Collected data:
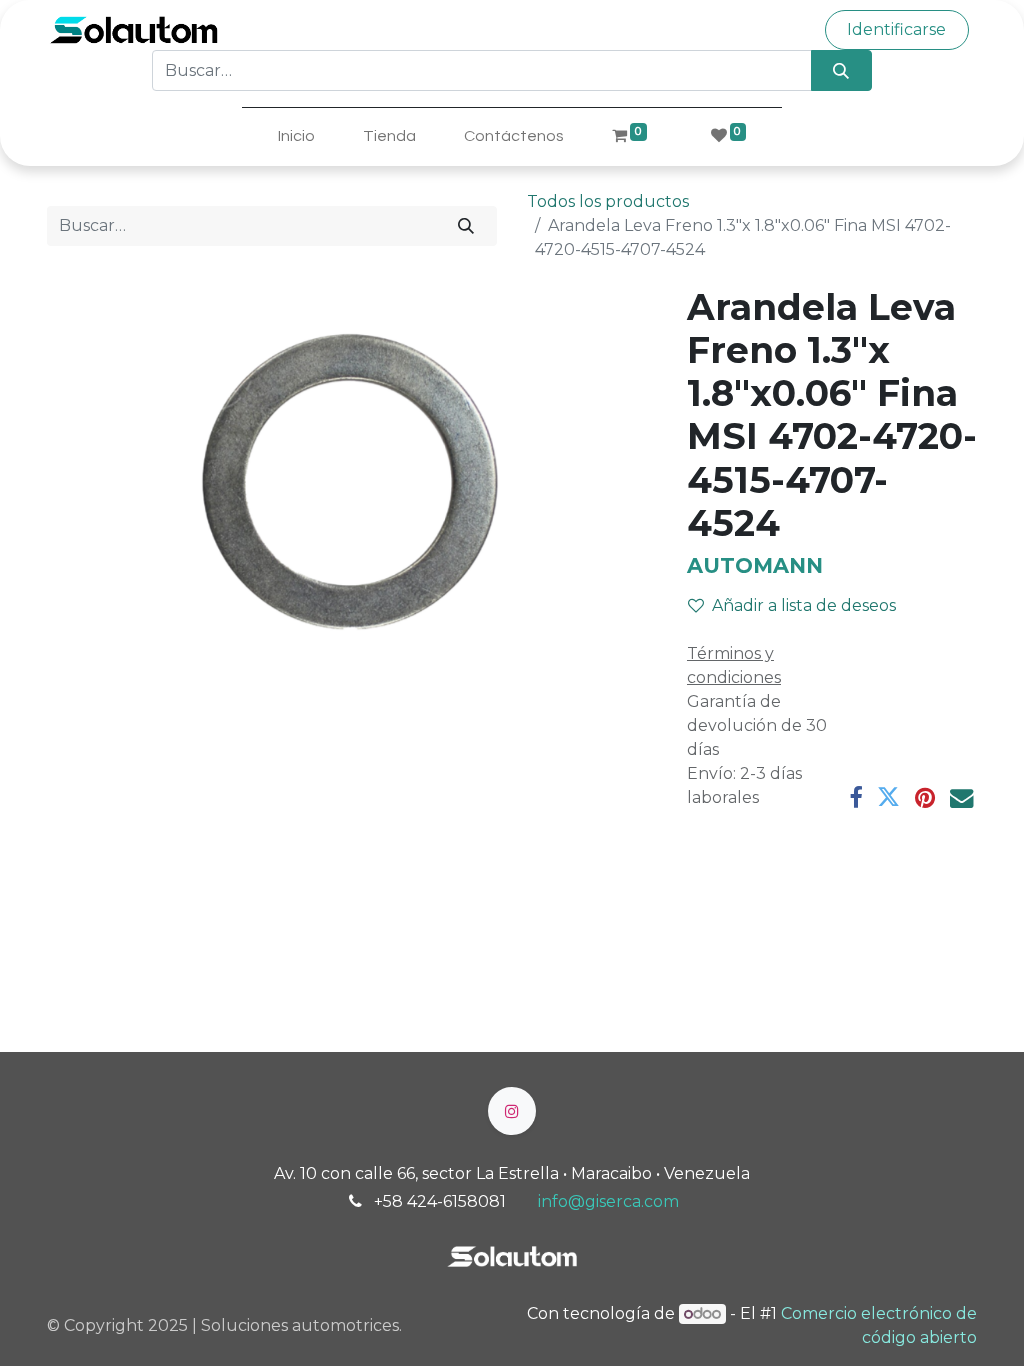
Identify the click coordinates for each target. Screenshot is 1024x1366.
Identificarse (896, 29)
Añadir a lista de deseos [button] (804, 605)
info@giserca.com (608, 1201)
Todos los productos (608, 201)
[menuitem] (296, 136)
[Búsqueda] (841, 70)
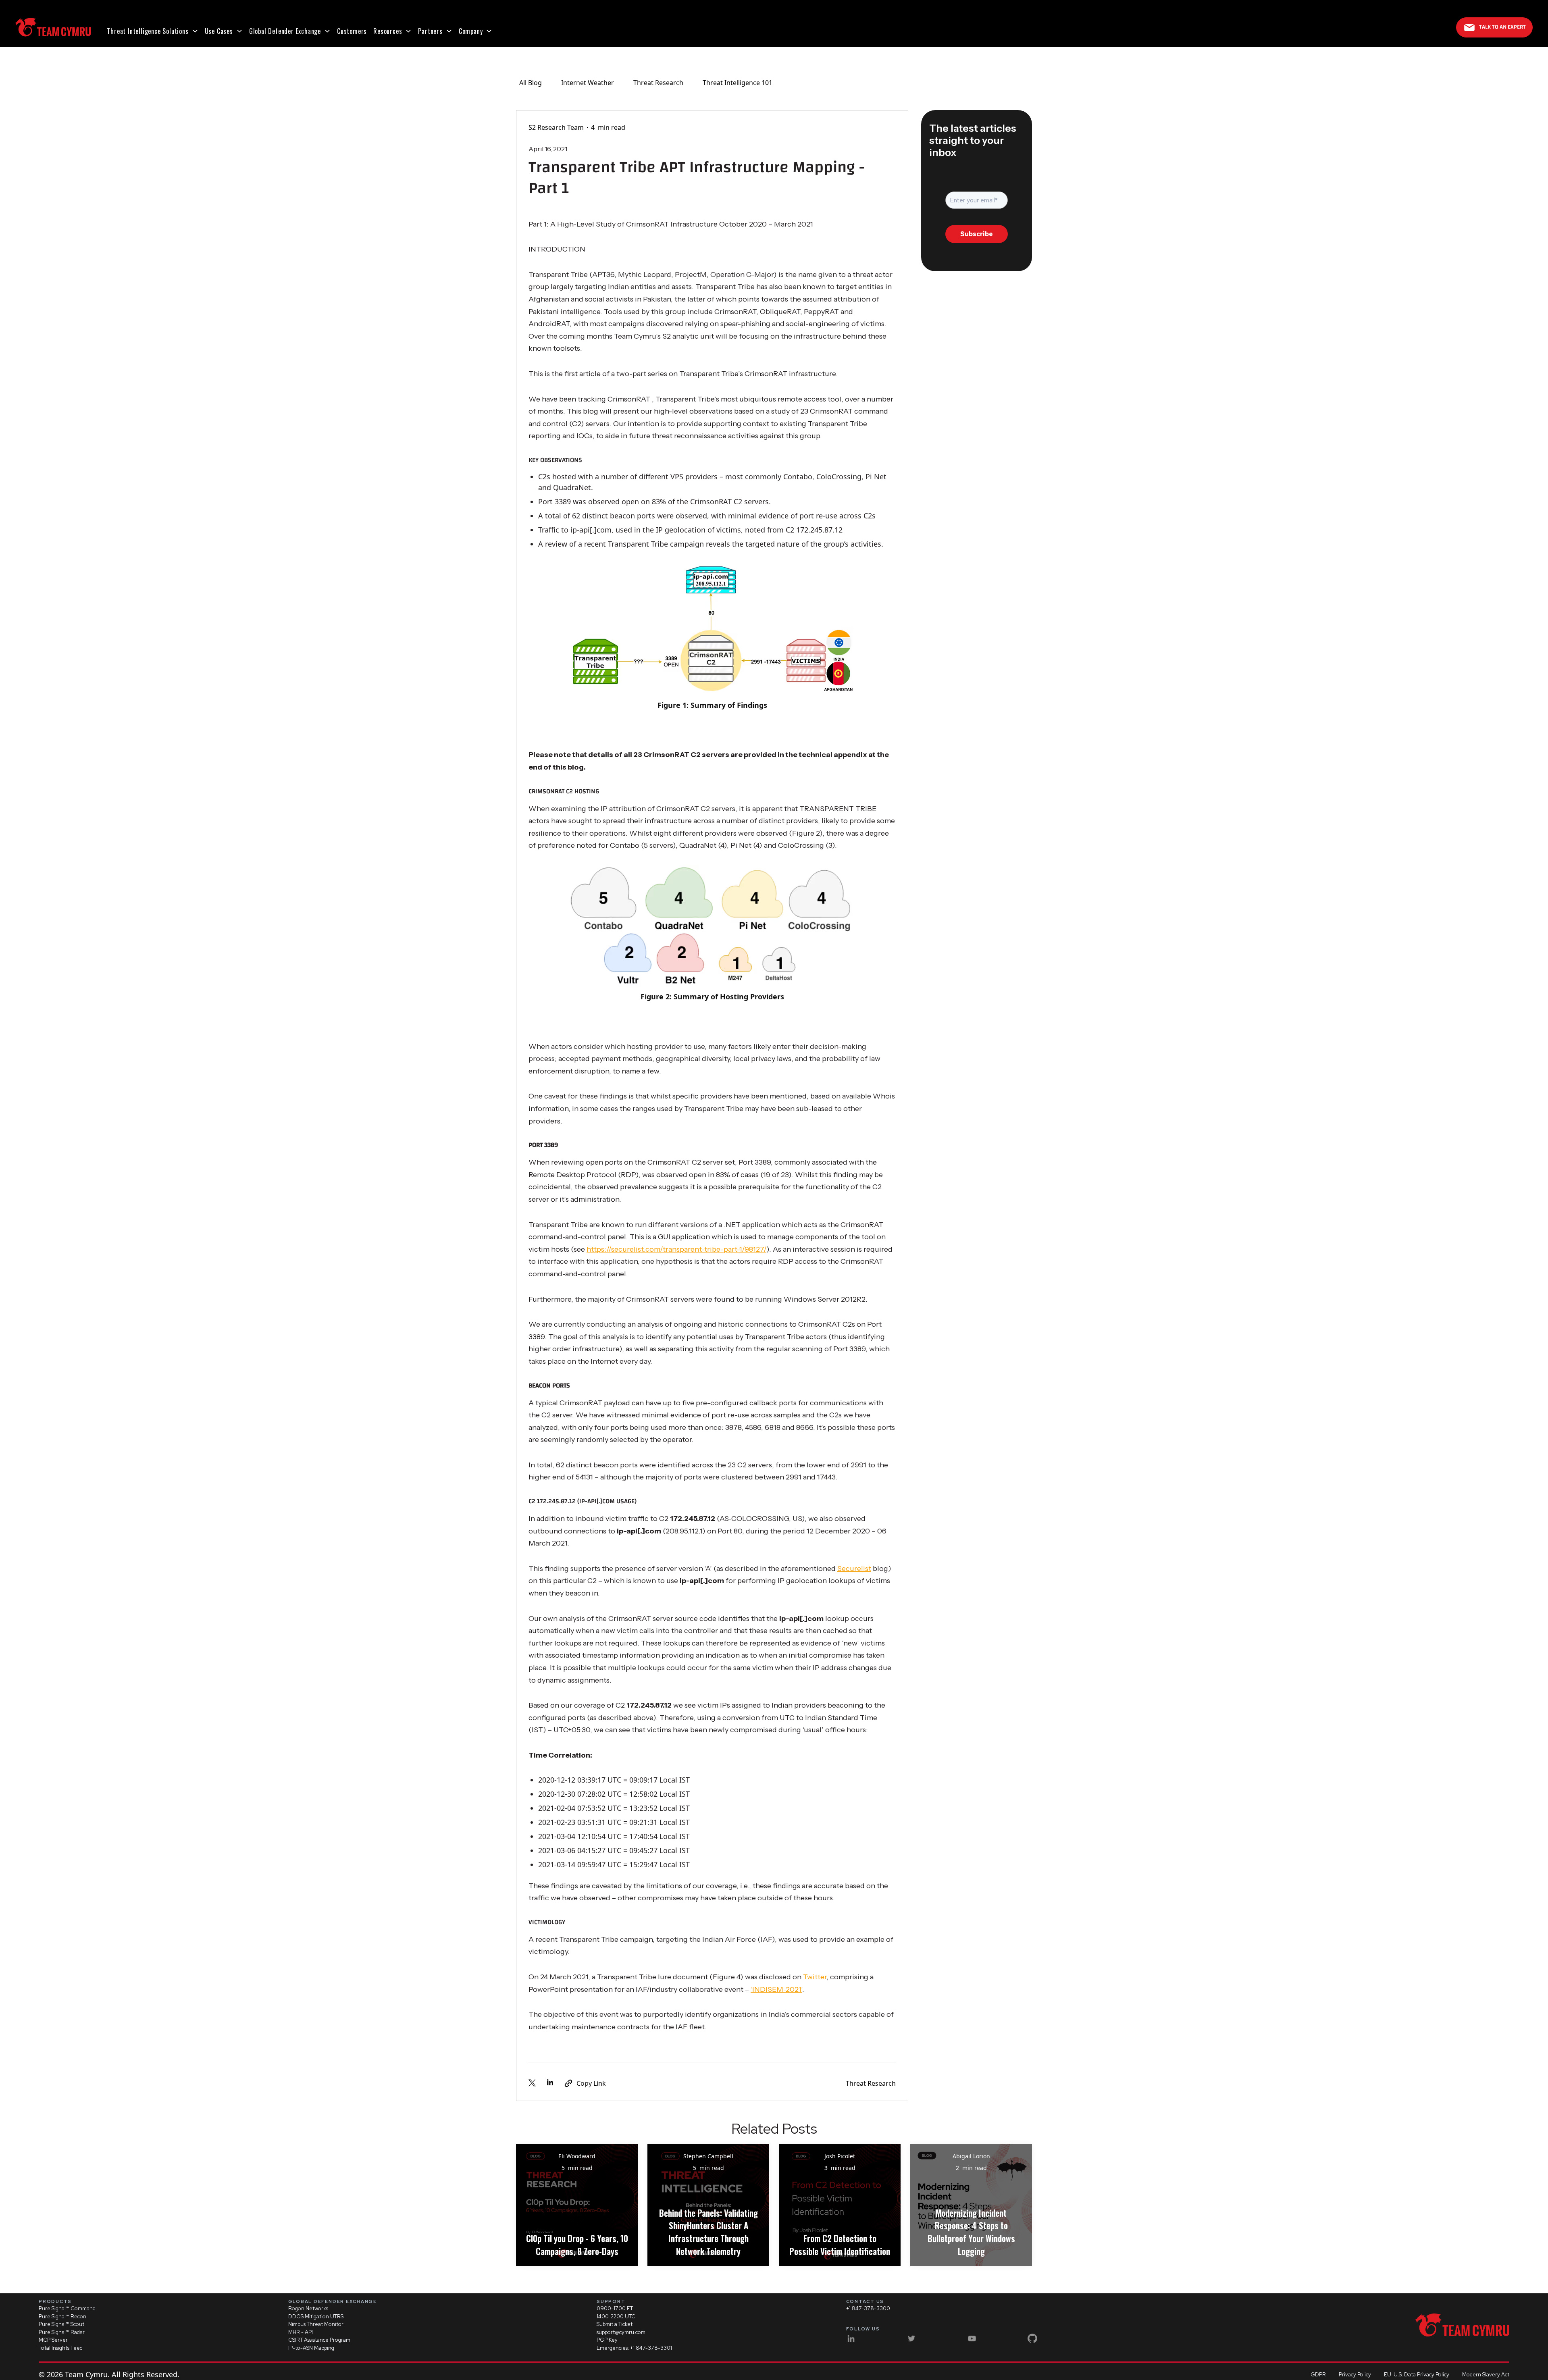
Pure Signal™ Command (67, 2308)
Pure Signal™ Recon (62, 2316)
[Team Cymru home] (1462, 2325)
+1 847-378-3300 (868, 2308)
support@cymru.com (621, 2332)
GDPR (1318, 2374)
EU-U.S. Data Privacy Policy (1416, 2374)
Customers (352, 31)
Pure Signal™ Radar (62, 2332)
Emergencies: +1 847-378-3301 (634, 2348)
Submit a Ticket (615, 2324)
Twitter (814, 1976)
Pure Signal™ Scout (61, 2324)
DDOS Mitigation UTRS (315, 2316)
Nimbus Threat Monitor (315, 2324)
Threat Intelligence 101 (737, 82)
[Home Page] (53, 27)
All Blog (530, 82)
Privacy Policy (1355, 2374)
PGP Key (607, 2339)
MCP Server (53, 2339)
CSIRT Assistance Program (319, 2339)
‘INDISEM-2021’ (776, 1989)
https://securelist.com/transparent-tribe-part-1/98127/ (676, 1249)
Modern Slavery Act (1485, 2374)
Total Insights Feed (61, 2348)
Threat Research (658, 82)
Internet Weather (587, 82)
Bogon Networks (308, 2308)
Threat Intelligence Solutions (147, 31)
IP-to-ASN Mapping (311, 2348)
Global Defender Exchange (285, 31)
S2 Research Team (556, 127)
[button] (152, 31)
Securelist (854, 1568)
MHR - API (300, 2332)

- AIM OF THE EXERCISE:
Looking over the records, find each line with the word "Policy" and copy it.

- EXERCISE RESULT:
EU-U.S. Data Privacy Policy (1416, 2374)
Privacy Policy (1355, 2374)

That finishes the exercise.